Adding dental benefits can be cheap and effective.
By Todd Shryock
Looking to enhance your benefits package on a limited budget? Consider adding a dental plan.
If you may think that dental plans are only offered by Fortune 500 companies and are out of reach for the average business, you might be surprised.
"Dental benefits are an easy way for an employer to get the attention of employees," says Robert Winzler, president of R.G. Winzler and Associates, a Cherry Hill, N.J.-based benefits consulting firm. A dental plan can help keep current workers and recruit new ones, and the administration burden is minimal.
"It's really a lot less than medical insurance," notes Winzler. "The claims are a lot more straightforward and less complicated."
Dental insurance is not only a popular addition to a benefits package, it's also cost effective. Premiums for a dental plan are usually about 15 percent of those for medical coverage. Plans are also available that require no employer contribution, yet because the cost is so much lower than medical insurance, it's still an affordable option for many employees.
Medical insurance is designed primarily to cover the costs of diagnosing, treating and curing serious illnesses. The process can be complicated, and can involve several physicians, testing facilities, laboratories and expensive medication.
Dental insurance works differently. The focus of most dental coverage is preventive care, something medical HMOs and other forms of managed care have tried to imitate. Dental care rarely requires the complex treatments of some medical ailments. An examination and a set of X-rays are all that is usually required, which limits the costs of care. Because most dental disease is preventable, dental benefit plans are structured to encourage patients to get regular care. Most plans require patients to assume a greater portion of treatment costs for dental disease than for preventive procedures.
Dental plans each have their own method for patients choosing their dentists:
- Open panel. This type of dental benefits plan allows covered patients to receive care from any dentist and allows any dentist to participate. Any dentist may accept or refuse to treat patients enrolled in the plan. Open panel plans are often described as freedom-of-choice plans.
- Closed panel. This type of plan allows covered patients to receive care only from dentists who have signed a contract of participation with a third party. The third party contracts with a certain number of dentists within a particular geographic area.

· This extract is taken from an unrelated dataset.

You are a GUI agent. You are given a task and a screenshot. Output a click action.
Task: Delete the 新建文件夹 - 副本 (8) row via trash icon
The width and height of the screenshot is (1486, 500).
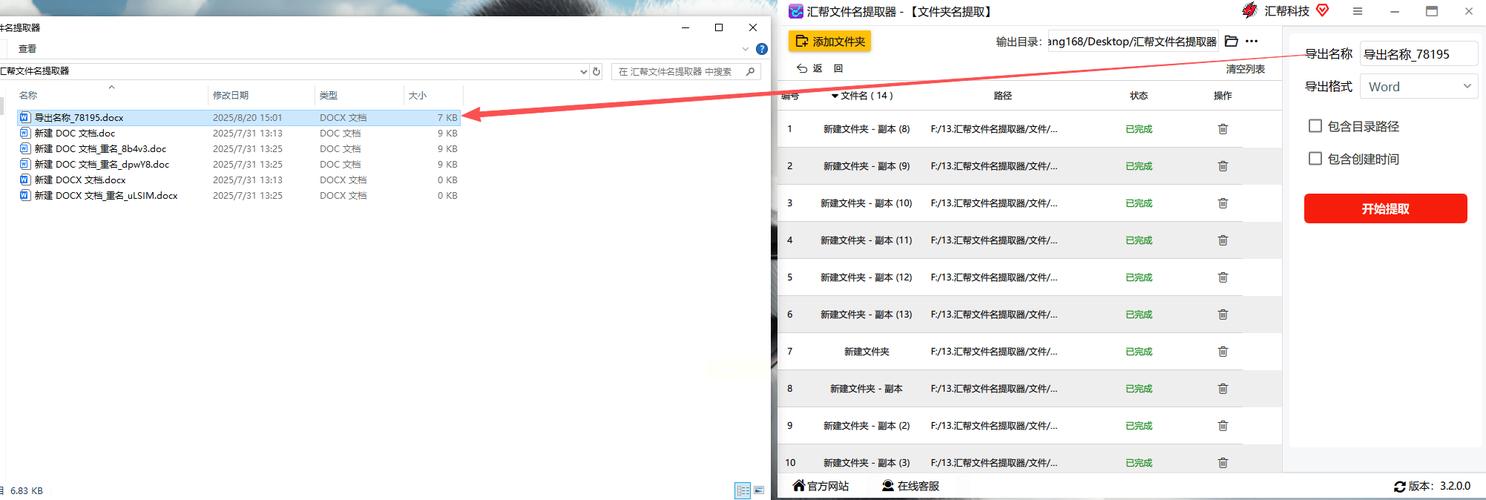1222,129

There are two types of closed panels:
- Preferred Provider Organization. This plan allows a particular group of patients to receive dental care from a defined panel of dentists. The participating dentists agree to charge the patient base less than usual, providing savings to the plan purchaser. If the patient chooses to see a dentist who is not on the panel, that patient may have to pay more of the fee.

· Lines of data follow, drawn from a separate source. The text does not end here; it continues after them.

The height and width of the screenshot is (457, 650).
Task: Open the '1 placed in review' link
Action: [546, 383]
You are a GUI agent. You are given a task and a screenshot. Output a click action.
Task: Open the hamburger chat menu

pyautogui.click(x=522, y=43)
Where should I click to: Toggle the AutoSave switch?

- Exclusive Provider Organization. This closed panel plan allows a particular group of patients to receive care only from participating dentists. Although there may be some exceptions for emergencies, if a patient decides to see a dentist not listed by the EPO, charges for the service will not be covered by the plan. Because dentists are required to offer substantial fee reductions, many dentists elect not to participate in EPOs. Under some plans, the dentists may be salaried employees of the EPO. Access to specialized care may be restricted, and there may be limitations on the amount of services a patient can receive in a year.
When choosing a plan, it is important to know how the payments are set up. The two most common types are indemnity and capitation.
Indemnity plans pay the dentist on a fee-for-service basis. Employers pay a monthly premium to an insurance carrier, which directly reimburses the dentist for any work done. Insurance companies typically pay 50 percent to 80 percent of the dentist's fee, while the remaining amount is paid by the employer or patient. These plans usually have a deductible that must be met before any care will be paid for by the insurance company.
Capitation plans pay the dentist per patient rather than for actual treatment provided. Participating dentists receive a fixed monthly fee based on the number of patients assigned to the office. Patient co-payments may be required for each visit.
While cost may be a primary consideration when choosing a dental plan, also determine whether your needs and those of your employees will be met. Consider the following questions when choosing a plan:
- Does the plan give you the freedom to choose your own dentist or are you restricted to a panel of dentists selected by the insurance company?
- Who controls treatment decisions-you and the dentist or the dental plan?
- Does the plan cover diagnostic, preventive and emergency services? If so, to what extent?
- What routine corrective treatment is covered by the dental plan? What share of the costs will be yours? A broad range of treatment can be defined as routine, so make sure you see a list of what the plan considers routine treatment.
- What major dental care is covered by the plan? What percentage of these costs will you have to pay? Many plans cover less than 50 percent of the cost of major treatment.
- Will the plan allow referral to specialists? If so, who chooses the specialist?
- Can you see the dentist when you need to, and schedule appointment times convenient for you? Closed panel or capitation plans may have dentists with preselected hours to see plan patients, or limit them to given days.